Self-Host AI Video Generation: Replace Runway and Sora With Your Own GPU

Runway Gen-4.5 costs $0.15-$0.20 per second of generated video. A one-minute clip runs $9-$12. OpenAI confirmed Sora is shutting down in March 2026. Kling, Pika, and the rest charge $10-$30/month for limited credits that vanish fast if you’re doing real production work.
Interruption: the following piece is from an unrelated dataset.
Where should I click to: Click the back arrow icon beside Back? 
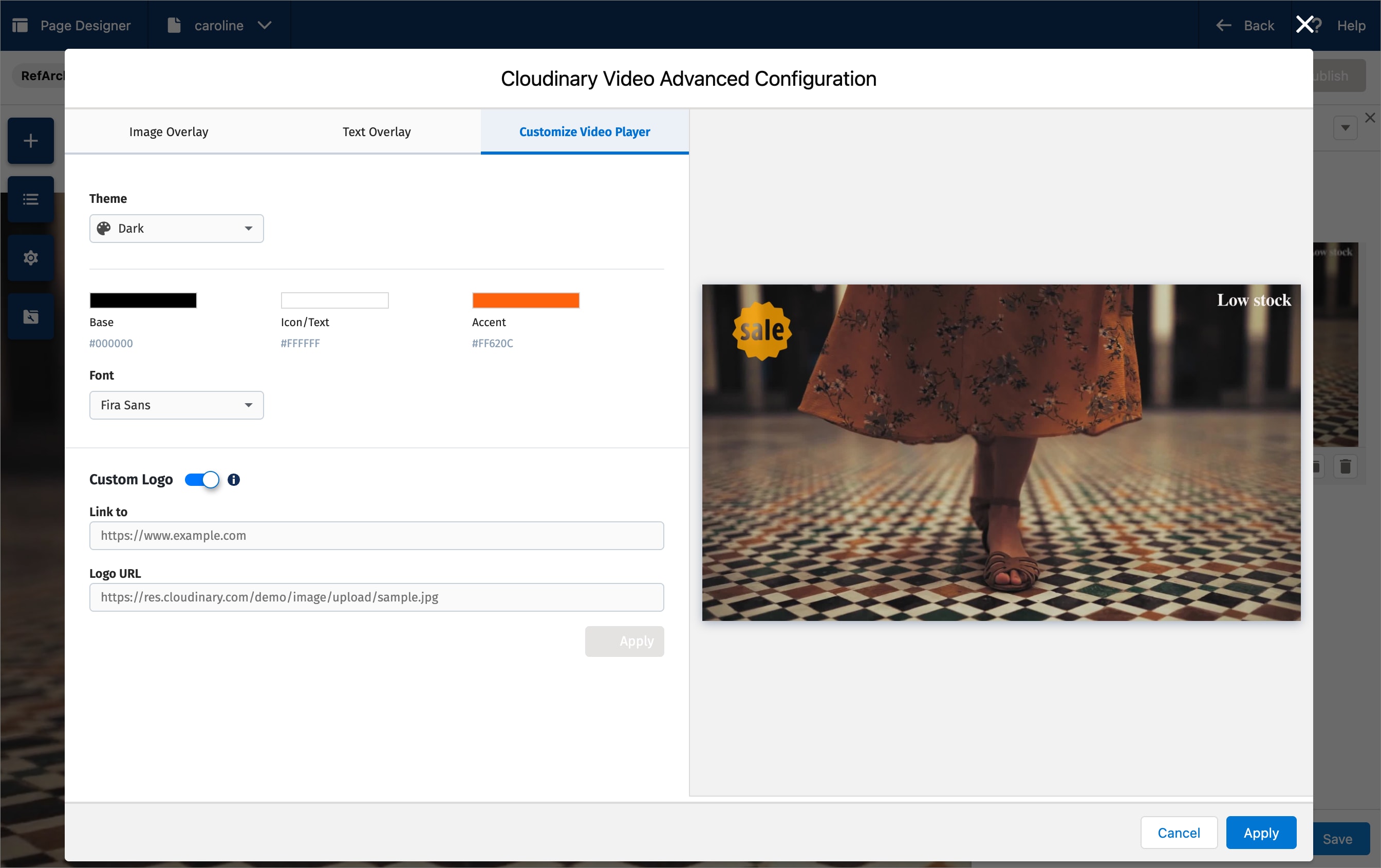(x=1224, y=25)
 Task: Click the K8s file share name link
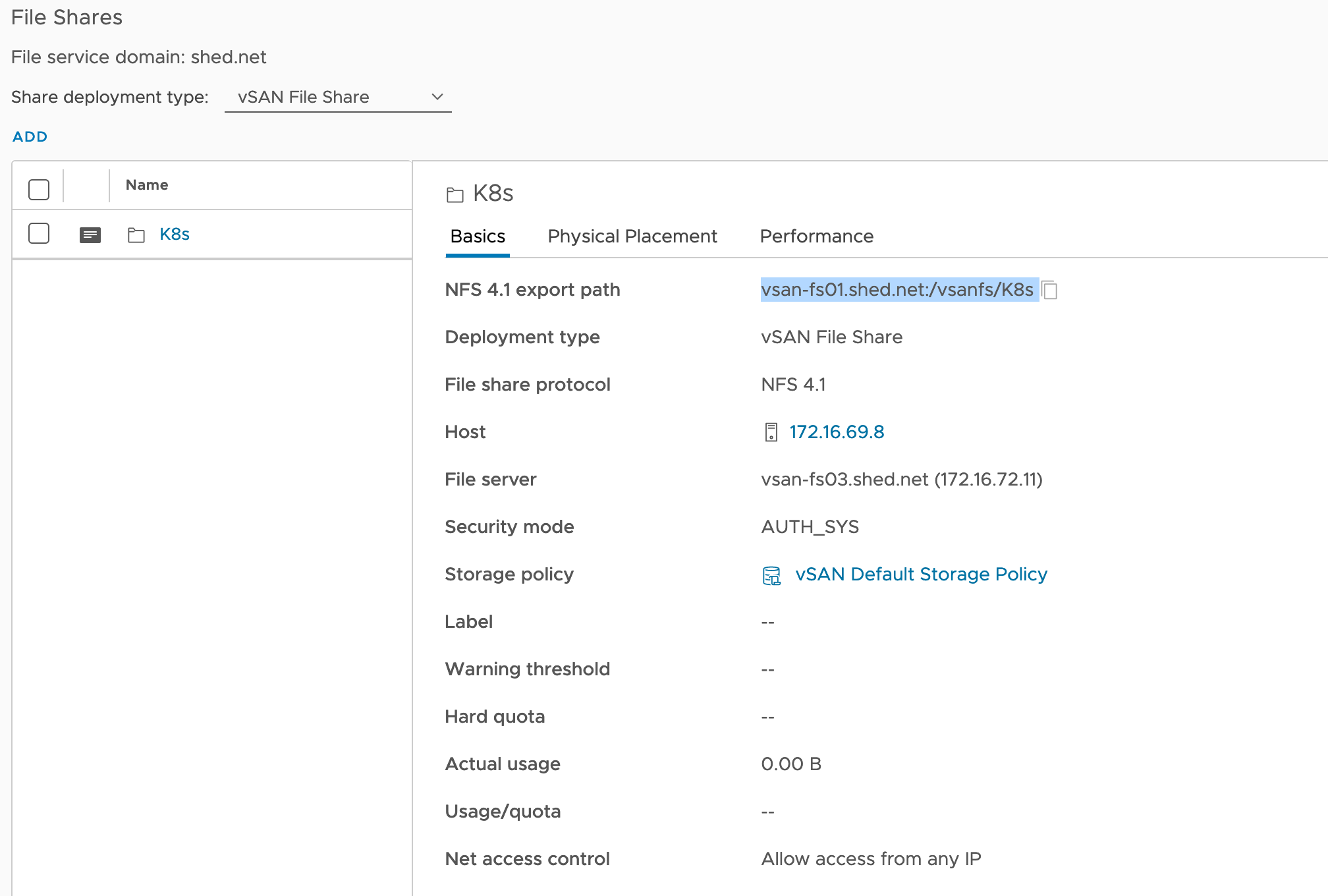click(x=175, y=235)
Meanwhile, open-source video models got good — genuinely, practically good. Wan 2.2 generates cinematic video from text prompts on an 8GB GPU. LTX-2.3 produces 4K video with synchronized audio under Apache 2.0. Both run entirely on your hardware, no API keys, no per-second billing, no uploading your prompts to someone else’s servers.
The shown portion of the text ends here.